By Ethan Barton
Screening people fleeing from foreign countries for resettlement in the U.S. is a “stringent process,” but Americans are deeply worried that ISIS will make good on its promise to sneak terrorists in among the 10,000 Syrian refugees President Obama is determined to admit into America next year.
“The problem is, the databases they’re checking against likely won’t have anything about people in Syria,” Center for Immigration Studies Executive Director Mark Krikorian told The Daily Caller News Foundation. “It’s not like they’re able to call up the Damascus police department. Records have either gone up in smoke or are not available to us.”
“If you don’t have the tools, it doesn’t matter how hard you try,” he said. “You’re not going to be able to identify the bad guys.”
Obama administration officials insist the U.S. has a stringent vetting process for incoming refugees that can take as much as two years. It’s a process that is “the most stringent security process for anyone entering the United States,” according to Department of State spokesman Mark Toner.
His claim appears to flatly contradict FBI Director James Comey, who told Congress Oct. 21 that federal officials can’t do thorough background checks on all incoming Syrian refugees.
“If someone has never made a ripple in the pond in Syria in a way that would get their identity or their interest reflected in our database, we can query our database until the cows come home, but there will be nothing showing up because we have no record of them,” Comey told the House Committee on Homeland Security.
One thing is beyond doubt — Syrian refugees have caused massive security issues, especially across Europe.
One of the Paris attackers that killed at least 129 people Nov. 13 used a fake Syrian passport to enter France through Greece, The Wall Street Journal reported. Eight other migrants used phony documents almost identical to the Paris attacker’s to sneak past authorities, according to the Daily Mail.
Forged Syrian passports, IDs or birth certificates can be purchased in the Middle East for as little as $250, according to the Daily Mail. Fake documents could be a problem for United States officials, too.
“Syrian government offices have been looted,” Krikorian said. Consequently, blank passports and other documents were likely stolen that could be used to create legitimate identification. Krikorian said federal officials aren’t capable of distinguishing such forgeries from the genuine articles.
Also, the sheer volume of 10,000 Syrian refugees entering the country in the next year is likely to degrade the effectiveness of the vetting process.
Less than 2,200 Syrian refugees have entered the country since March, 2011, when civil war broke out, which means nearly five times more Syrian refugees will enter the United States next year than the previous four years combined.
“I don’t see how they can admit 10,000 Syrian refugees without cutting corners,” Krikorian said. “Honestly, I don’t think they’re going to meet their target.”

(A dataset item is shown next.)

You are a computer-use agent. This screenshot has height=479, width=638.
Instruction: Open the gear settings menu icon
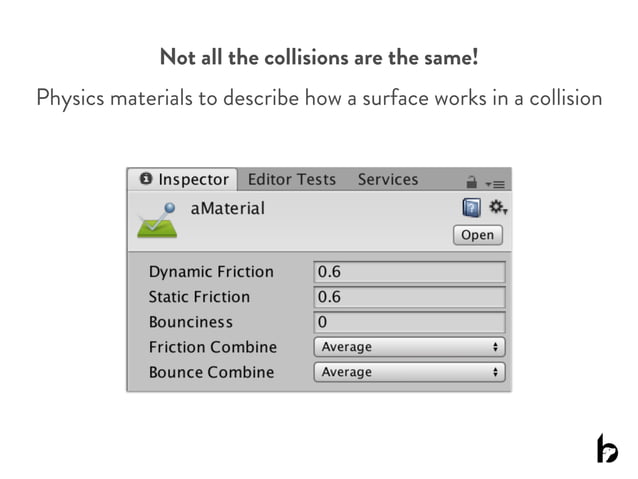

Not only will that require federal officials to work faster in the vetting process – potentially increasing the chance of mistakes – but it will also be more challenging to monitor the refugees once they are released into the United States.
Already, a refugee settled in Louisiana went missing Tuesday and was ultimately found in Washington, D.C. hours later, the DCNF reported.
Additionally, there are multiple examples of foreign-born terrorists caught after entering the United States seeking asylum. “Two Iraqi refugees who settled in Bowling Green, Kentucky, turned out to be al Qaeda- linked terrorists with the blood of American soldiers on their hands,” reported ABC News in 2013.
Of the 784,000 refugees admitted to the United States since the 9/11 attacks, however, only three have been arrested for planning terrorist activities, according to the Migration Policy Institute.
But federal officials need to be especially careful with Syrians, as they are being driven out primarily by ISIS – currently the best-known radical Islamic group dedicated to destroying the U.S. and Western society, Center for Immigration Studies Research Director Steven Camarota told The Atlantic.
Most state governors are worried, but not all of them.
“The federal refugee review system has the highest level of security checks of any traveler to American shores, including biometric and biographic checks and in-person overseas interviews by federal officials trained to ensure that an applicant is a bona fide refugee and not a security risk,” Kelly Bachman, a spokeswoman for Delaware’s Democratic Gov. Jack Markell – who supports accepting Syrian refugees — told The DCNF.
Thirty-one other governors have said they will refuse Syrian refuges.
The refugee vetting process can take up to two years and involves multiple federal agencies, including the State Department, the FBI and the Department of Homeland Security. Refugees must first apply to the United Nations Commission for Refugees, which then refers the applicant to a new country, such as the United States, reported CNN. Refugees are then subjected to background checks, which include using biometric information to verify an applicant’s identity, followed by an interview with a DHS officer.